_Exercise objective_: Please set down exactly the lines from the one containing "You are a GUI" through the last line of the records below, both included, with no pictures.

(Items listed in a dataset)
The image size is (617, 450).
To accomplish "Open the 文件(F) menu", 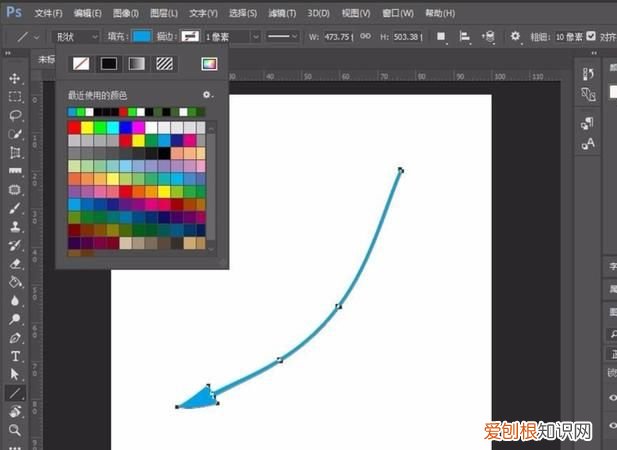I will coord(48,13).
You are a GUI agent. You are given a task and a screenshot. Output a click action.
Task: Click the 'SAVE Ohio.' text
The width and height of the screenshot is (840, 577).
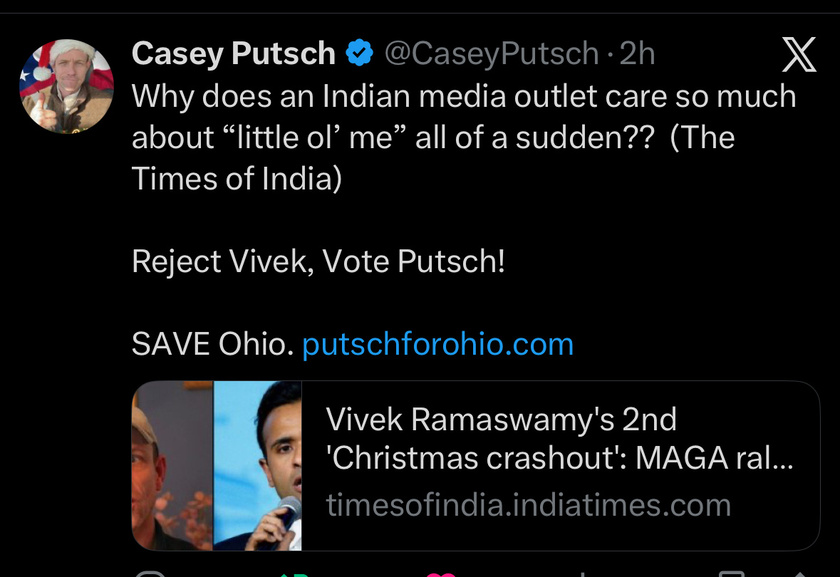212,344
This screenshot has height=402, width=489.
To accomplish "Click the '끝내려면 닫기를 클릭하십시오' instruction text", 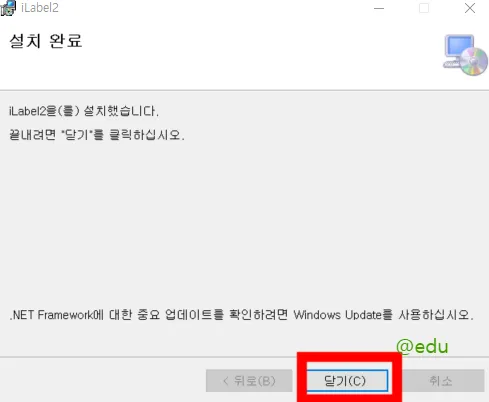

_Written solution_:
You are a GUI agent. You are given a task and a screenshot. Output a click action.
Task: Click the 'SAVE Ohio.' text
The width and height of the screenshot is (840, 577).
212,344
This screenshot has height=402, width=489.
To accomplish "Click the '끝내려면 닫기를 클릭하십시오' instruction text", 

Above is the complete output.